» EXERCISE DIRECTIONS: Pull every line with "Embroidery" from the entries below.

» THE RECORDS:
■ ■ ■ ■

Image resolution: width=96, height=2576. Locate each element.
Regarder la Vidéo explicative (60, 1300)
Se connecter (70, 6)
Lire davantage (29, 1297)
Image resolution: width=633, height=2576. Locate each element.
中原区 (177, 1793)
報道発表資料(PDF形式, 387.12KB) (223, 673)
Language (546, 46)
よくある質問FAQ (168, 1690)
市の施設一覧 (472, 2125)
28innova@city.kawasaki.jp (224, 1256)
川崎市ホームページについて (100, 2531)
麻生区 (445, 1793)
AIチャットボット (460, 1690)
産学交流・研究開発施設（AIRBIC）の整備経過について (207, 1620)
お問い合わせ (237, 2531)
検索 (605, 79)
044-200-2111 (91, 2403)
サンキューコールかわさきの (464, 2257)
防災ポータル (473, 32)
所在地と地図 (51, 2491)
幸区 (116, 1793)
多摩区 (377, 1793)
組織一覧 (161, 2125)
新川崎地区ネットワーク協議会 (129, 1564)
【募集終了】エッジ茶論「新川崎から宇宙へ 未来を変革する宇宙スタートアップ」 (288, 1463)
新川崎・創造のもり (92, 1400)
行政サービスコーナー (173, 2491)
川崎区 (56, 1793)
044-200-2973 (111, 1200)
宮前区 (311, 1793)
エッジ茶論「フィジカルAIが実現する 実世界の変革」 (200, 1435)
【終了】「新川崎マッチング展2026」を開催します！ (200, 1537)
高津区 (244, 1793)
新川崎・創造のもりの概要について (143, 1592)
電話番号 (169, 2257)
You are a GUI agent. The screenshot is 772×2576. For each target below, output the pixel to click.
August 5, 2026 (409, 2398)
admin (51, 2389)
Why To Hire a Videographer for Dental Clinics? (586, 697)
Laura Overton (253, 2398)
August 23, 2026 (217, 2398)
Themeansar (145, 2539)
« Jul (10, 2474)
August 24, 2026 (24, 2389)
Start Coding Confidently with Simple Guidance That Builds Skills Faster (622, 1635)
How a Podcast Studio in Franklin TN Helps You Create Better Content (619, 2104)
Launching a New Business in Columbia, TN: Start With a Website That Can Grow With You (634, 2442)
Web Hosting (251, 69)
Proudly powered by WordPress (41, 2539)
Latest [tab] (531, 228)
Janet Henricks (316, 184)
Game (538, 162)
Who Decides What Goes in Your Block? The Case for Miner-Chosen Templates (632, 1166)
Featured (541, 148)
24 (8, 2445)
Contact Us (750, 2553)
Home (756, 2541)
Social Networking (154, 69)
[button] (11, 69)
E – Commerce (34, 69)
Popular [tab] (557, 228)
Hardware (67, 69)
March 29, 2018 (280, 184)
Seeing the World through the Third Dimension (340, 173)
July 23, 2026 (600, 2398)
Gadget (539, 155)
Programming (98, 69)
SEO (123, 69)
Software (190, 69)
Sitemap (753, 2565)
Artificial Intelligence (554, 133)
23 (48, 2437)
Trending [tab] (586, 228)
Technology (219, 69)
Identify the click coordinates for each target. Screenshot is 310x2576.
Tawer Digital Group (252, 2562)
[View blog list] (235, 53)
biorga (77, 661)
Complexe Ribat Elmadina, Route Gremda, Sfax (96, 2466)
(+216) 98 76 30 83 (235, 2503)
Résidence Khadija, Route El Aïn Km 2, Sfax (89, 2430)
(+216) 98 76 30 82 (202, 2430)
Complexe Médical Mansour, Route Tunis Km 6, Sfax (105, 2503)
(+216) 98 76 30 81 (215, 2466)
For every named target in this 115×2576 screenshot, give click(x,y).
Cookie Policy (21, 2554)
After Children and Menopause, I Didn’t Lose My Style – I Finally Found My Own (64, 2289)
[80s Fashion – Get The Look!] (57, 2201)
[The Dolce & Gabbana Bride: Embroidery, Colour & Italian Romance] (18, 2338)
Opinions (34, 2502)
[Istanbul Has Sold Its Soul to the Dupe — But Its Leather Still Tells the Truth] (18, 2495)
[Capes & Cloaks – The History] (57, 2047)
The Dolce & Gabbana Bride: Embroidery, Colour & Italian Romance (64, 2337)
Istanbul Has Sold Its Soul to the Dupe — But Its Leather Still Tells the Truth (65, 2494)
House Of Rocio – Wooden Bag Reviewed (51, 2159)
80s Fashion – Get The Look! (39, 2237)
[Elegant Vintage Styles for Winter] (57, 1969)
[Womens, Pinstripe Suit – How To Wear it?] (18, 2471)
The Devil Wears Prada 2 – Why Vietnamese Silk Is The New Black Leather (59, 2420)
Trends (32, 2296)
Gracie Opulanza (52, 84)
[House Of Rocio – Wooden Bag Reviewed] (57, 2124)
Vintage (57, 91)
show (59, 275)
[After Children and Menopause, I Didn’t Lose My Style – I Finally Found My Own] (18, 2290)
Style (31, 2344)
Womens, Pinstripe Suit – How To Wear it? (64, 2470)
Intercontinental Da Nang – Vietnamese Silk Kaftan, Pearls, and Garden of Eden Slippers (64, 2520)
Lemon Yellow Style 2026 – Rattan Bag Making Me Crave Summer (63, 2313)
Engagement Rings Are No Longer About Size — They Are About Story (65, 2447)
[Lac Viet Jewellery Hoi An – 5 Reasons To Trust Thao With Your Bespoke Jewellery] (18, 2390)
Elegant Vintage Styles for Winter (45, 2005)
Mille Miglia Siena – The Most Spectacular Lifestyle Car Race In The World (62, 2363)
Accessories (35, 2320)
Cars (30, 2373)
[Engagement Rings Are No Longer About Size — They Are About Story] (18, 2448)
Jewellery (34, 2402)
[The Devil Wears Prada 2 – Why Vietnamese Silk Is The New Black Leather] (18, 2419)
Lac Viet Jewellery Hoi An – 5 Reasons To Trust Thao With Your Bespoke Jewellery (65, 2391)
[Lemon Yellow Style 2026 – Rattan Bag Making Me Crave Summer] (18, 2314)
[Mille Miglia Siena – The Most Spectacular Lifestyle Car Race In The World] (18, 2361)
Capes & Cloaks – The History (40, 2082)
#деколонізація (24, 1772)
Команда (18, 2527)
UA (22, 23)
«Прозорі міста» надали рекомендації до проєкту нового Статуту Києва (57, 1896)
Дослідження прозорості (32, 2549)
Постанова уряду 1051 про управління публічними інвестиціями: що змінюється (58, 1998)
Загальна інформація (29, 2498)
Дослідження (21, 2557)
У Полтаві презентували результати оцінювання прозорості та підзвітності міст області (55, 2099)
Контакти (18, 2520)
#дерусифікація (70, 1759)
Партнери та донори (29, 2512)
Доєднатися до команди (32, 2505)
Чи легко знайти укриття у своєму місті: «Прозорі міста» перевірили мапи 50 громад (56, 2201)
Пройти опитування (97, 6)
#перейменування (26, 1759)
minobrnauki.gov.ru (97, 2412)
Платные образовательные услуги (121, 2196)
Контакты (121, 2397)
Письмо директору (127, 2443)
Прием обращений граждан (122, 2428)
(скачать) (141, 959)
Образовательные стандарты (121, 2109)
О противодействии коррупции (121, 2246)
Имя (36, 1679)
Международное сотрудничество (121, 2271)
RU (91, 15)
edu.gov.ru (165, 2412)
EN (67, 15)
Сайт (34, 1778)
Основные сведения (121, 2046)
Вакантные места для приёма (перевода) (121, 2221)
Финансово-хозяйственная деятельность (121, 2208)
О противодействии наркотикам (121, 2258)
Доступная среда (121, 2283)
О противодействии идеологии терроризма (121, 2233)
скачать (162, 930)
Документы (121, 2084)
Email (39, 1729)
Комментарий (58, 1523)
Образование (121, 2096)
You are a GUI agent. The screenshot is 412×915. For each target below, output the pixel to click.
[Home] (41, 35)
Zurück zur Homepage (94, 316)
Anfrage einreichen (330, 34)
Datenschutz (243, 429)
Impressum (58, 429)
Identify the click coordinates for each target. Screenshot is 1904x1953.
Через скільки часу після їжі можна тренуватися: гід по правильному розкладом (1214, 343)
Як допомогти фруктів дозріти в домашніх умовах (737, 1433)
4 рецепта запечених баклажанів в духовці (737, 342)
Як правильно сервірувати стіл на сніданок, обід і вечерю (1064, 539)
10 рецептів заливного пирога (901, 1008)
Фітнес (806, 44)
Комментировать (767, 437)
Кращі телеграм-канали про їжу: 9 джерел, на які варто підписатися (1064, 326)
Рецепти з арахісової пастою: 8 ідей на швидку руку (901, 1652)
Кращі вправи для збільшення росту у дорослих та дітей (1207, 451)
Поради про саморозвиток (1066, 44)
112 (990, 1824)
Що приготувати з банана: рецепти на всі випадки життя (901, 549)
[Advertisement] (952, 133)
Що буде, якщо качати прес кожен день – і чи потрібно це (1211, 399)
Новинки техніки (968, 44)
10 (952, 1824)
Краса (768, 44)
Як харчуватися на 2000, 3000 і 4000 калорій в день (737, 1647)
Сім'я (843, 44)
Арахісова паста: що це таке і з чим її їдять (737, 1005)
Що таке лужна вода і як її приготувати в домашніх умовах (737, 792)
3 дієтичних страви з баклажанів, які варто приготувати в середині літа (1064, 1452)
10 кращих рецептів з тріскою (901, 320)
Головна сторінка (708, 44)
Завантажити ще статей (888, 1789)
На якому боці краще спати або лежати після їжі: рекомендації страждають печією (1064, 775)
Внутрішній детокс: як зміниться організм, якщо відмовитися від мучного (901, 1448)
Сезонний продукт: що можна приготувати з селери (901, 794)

■ ■ ■ ■

» REPLY TO THE TASK:
[The Dolce & Gabbana Bride: Embroidery, Colour & Italian Romance] (18, 2338)
The Dolce & Gabbana Bride: Embroidery, Colour & Italian Romance (64, 2337)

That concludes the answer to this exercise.